In 2009, Ware unilaterally increased the annual assessment from $200 to $5,000 but provided a $4,800 discount to property owners who timely paid the assessment. If a payment was more than 30 days late, the entire $5,000 plus interest and a late fee would be due. In 2014, Cariboy sent Ware an assessment check for $356.10, to reflect money he spent on gravel he put on the road. Ware returned the partial payment and claimed Cariboy now owed $10,000 for the two lots. Cariboy did not pay.

In 2015, Ware, sent a letter stating that in 10 days, he would file a memorandum of lien against Cariboy’s property. Included was an invoice for 2014’s maintenance assessment, interest and penalties, and the 2015 maintenance assessment. The invoice totaled more than $30,000. The commonwealth alleged that the letter was a threat against Cariboy’s title to property and was thus an attempted extortion.

Ware was convicted of both charges and appeals on the basis of insufficient evidence.

No entrustment

“‘To establish the statutory crime of embezzlement under Code § 18.2-111, it is necessary to prove that the accused wrongfully appropriated to [his] use or benefit, with the intent to deprive the owner thereof, the property entrusted to [him] by virtue of [his] employment or office.’ … ‘Although the Commonwealth need not establish the existence of a formal fiduciary relationship, it must prove that the defendant was entrusted with the property of another.’ …

“[T]he annual road maintenance fees were paid to Ware, but not entrusted to him. The evidence showed, and the Commonwealth conceded to this Court during oral argument, the lot owners paid the road maintenance fees to Ware and expected from Ware his future service in maintaining the road. …  Moreover, nothing in the record suggests the lot owners expected Ware to ‘return the monies or deliver them to a third person.’ …

“Thus, whether Ware deposited the fees in his business or personal account … or created a segregated account, Ware’s dominion and control over the money was not unauthorized or wrongful. … The fees paid to Ware became his property and were not ‘property of another’ for purposes of embezzlement.

“Contrary to the Commonwealth’s argument, Ware’s transfer of $3,000 from one of his bank accounts to another was not embezzlement because Ware had unrestricted dominion and control over both accounts. The question of whether the lot owners got a ‘good deal’ for their money is an issue of contract law and not embezzlement. …
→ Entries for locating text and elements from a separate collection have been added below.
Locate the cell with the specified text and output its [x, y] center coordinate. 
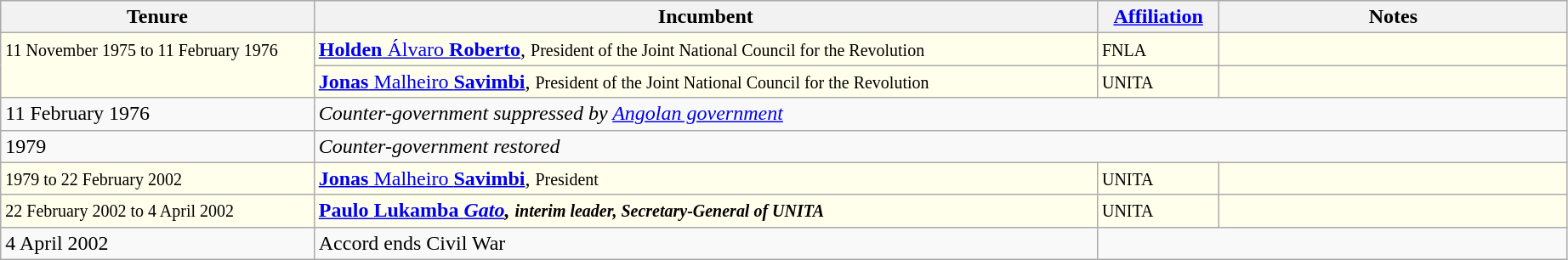
1979 [157, 146]
1979 to 22 February 2002 [157, 179]
Jonas Malheiro Savimbi, President of the Joint National Council for the Revolution [706, 82]
Tenure [157, 17]
Holden Álvaro Roberto, President of the Joint National Council for the Revolution [706, 49]
Affiliation [1158, 17]
Counter-government restored [940, 146]
22 February 2002 to 4 April 2002 [157, 211]
Counter-government suppressed by Angolan government [940, 114]
11 November 1975 to 11 February 1976 [157, 65]
Notes [1393, 17]
Incumbent [706, 17]
11 February 1976 [157, 114]
Accord ends Civil War [706, 243]
4 April 2002 [157, 243]
Paulo Lukamba Gato, interim leader, Secretary-General of UNITA [706, 211]
FNLA [1158, 49]
Jonas Malheiro Savimbi, President [706, 179]
Find where the given text appears and provide that cell's center as [X, Y] coordinate. 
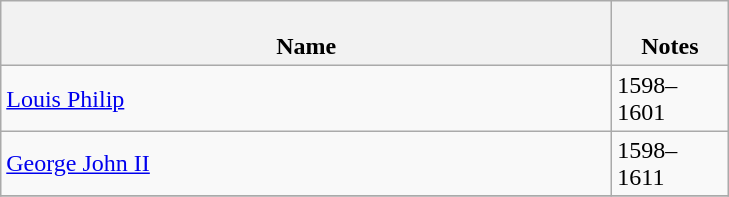
Name [306, 34]
Louis Philip [306, 98]
1598–1601 [670, 98]
George John II [306, 164]
Notes [670, 34]
1598–1611 [670, 164]
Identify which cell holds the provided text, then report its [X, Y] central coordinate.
“Because the road maintenance fees were not the entrusted property of another, the court erred in denying Ware’s motion to strike the embezzlement charge.”

Attempted extortion

“Ware argues there was insufficient evidence to convict him of attempted extortion because providing legal notice of intent to file a memorandum of lien was not a wrongful threat. We agree.

“‘[T]he gravamen of extortion is wrongfully obtaining a benefit through coercion.’ … Thus, a threat to exercise a lawful method of enforcement rights, without more, does not constitute extortion.

“The quintessential example of lawful and valid exercise of enforcement rights is the use of the judicial process. …

“Here, the Commonwealth alleged that Ware’s notice of intent to place a lien on Cariboy’s property was a wrongful threat that constituted extortion. The trial court agreed and denied Ware’s motion to strike, reasoning that the letter written to Cabiroy might have been an ‘improper means to slander the title to collect money.’ The court thus reasoned that Ware’s notice of intent to place a lien could be a wrongful method of collecting the money. This was error.”

Code § 55-516(C) specifies the procedure for perfecting and enforcing a lien. Ware’s letter complied with all the statutory requirement and therefore was a “was a material and relevant statement related to a judicial proceeding and thereby enjoyed absolute privilege. … To find otherwise would suggest that any creditor who says, ‘Pay me what you owe me, or I will sue you,’ is guilty of attempted extortion.”

Reversed.

Ware v. Commonwealth, Record No. 1458-18-2, Oct. 1, 2019. CAV (Petty) from New Kent Cir. Ct. (Maxfield). Anthony G. Spencer for appellant, Eugene Murphy for appellee. VLW 019-7-166, 11 pp. Unpublished.